Concept and real-world RL
When the model is known and deterministic, we can plan without learning: BFS finds the shortest path from start to goal; value iteration computes optimal values for all states. In robot navigation (grid or graph), BFS is used for pathfinding; DP is used when we need values everywhere (e.g. for reward shaping). Both assume the model is correct; in RL we often learn the model or the value function from data.
Where you see this in practice: Game AI pathfinding (A*, BFS); industrial control with known dynamics.
Illustration (BFS vs DP): Planning with BFS finds the shortest path; DP (value iteration) yields the same optimal policy.
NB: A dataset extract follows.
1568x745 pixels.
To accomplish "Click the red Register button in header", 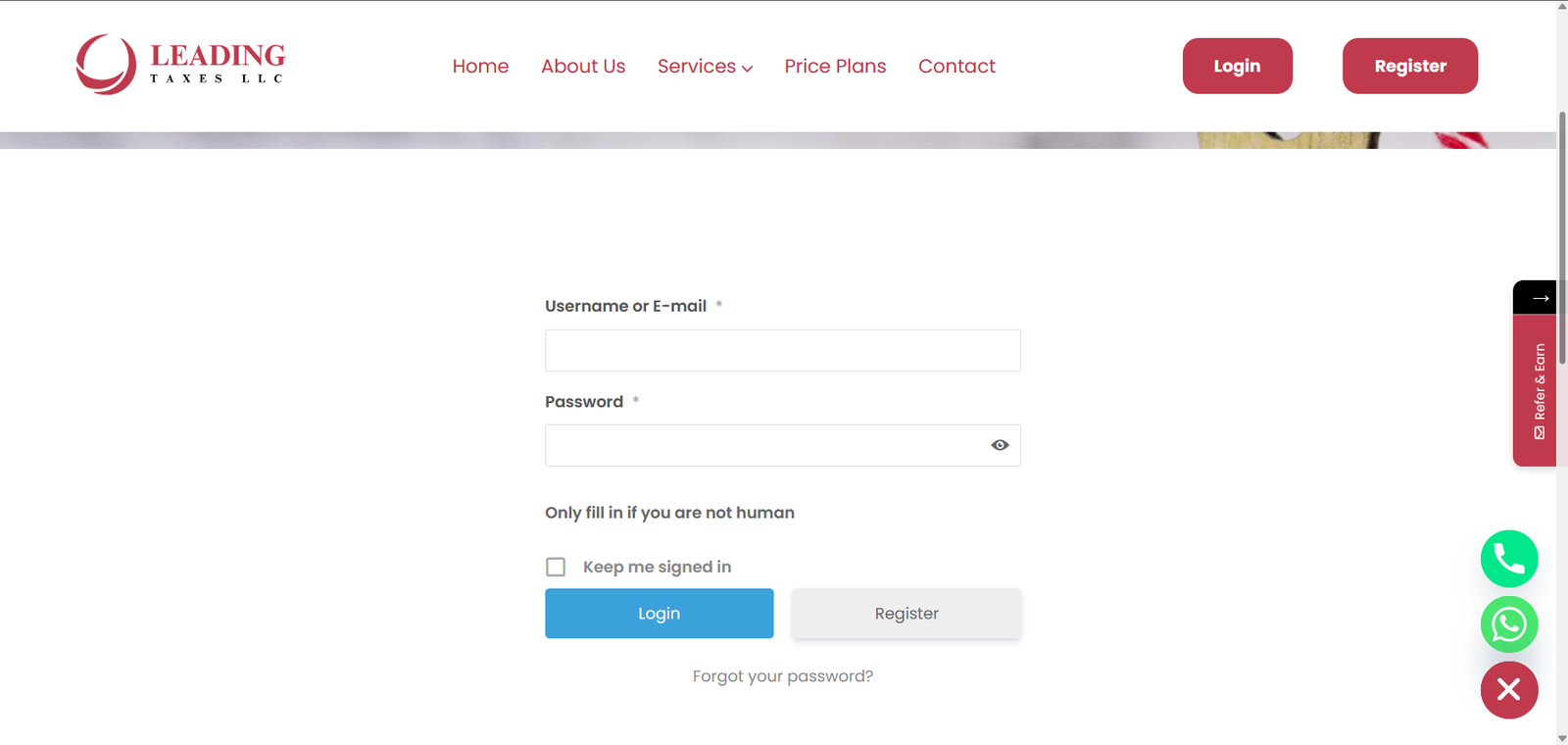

The chart below shows the number of steps to converge for a small grid (BFS: one run; DP: sweeps).
Exercise: For a simple gridworld with known deterministic dynamics, implement a planner using breadth-first search to find the optimal policy. Compare with dynamic programming.
Professor’s hints
- BFS: from start, expand neighbors (up/down/left/right); track visited; stop when goal is reached. Backtrack to get the action sequence.
- DP: run value iteration until convergence; then extract policy \(\pi(s) = \arg\max_a \sum_{s’} P(s’|s,a)[r + \gamma V(s’)]\).
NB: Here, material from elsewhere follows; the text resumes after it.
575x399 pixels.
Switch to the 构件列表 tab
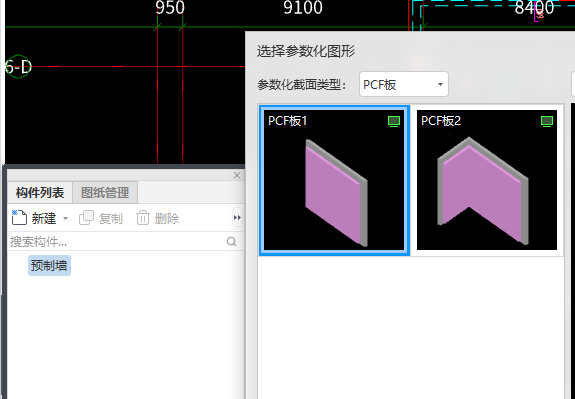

- Compare: BFS gives one path from start; DP gives policy for every state. For a single start–goal pair, BFS is often cheaper.
Common pitfalls
- Ties: If multiple actions are optimal, BFS may return one path; DP policy may break ties arbitrarily. Be consistent.
- Discount in BFS: BFS finds shortest path (minimum steps); if rewards are -1 per step, that matches. For general rewards, use a cost-sensitive search or DP.
Worked solution (warm-up: planning with a model)
Key idea: With a known or learned model we can plan: e.g. value iteration, policy iteration, or search (BFS/DFS) from the current state. BFS with -1 per step finds the shortest path to the goal. The model gives \(P(s’,r|s,a)\); we use it to compute values or to simulate rollouts without taking real env steps.
Extra practice
- Warm-up: When is BFS preferable to value iteration for finding an optimal policy from a single start state?
- Coding: Implement BFS and value iteration on a 5×5 grid with goal at (4,4). Compare the policy from BFS (from (0,0)) with the policy from DP at (0,0). Do they match?
- Challenge: Add a small probability (e.g. 0.1) of a random transition. Use value iteration only (BFS no longer exact). Compare the optimal policy with the deterministic case.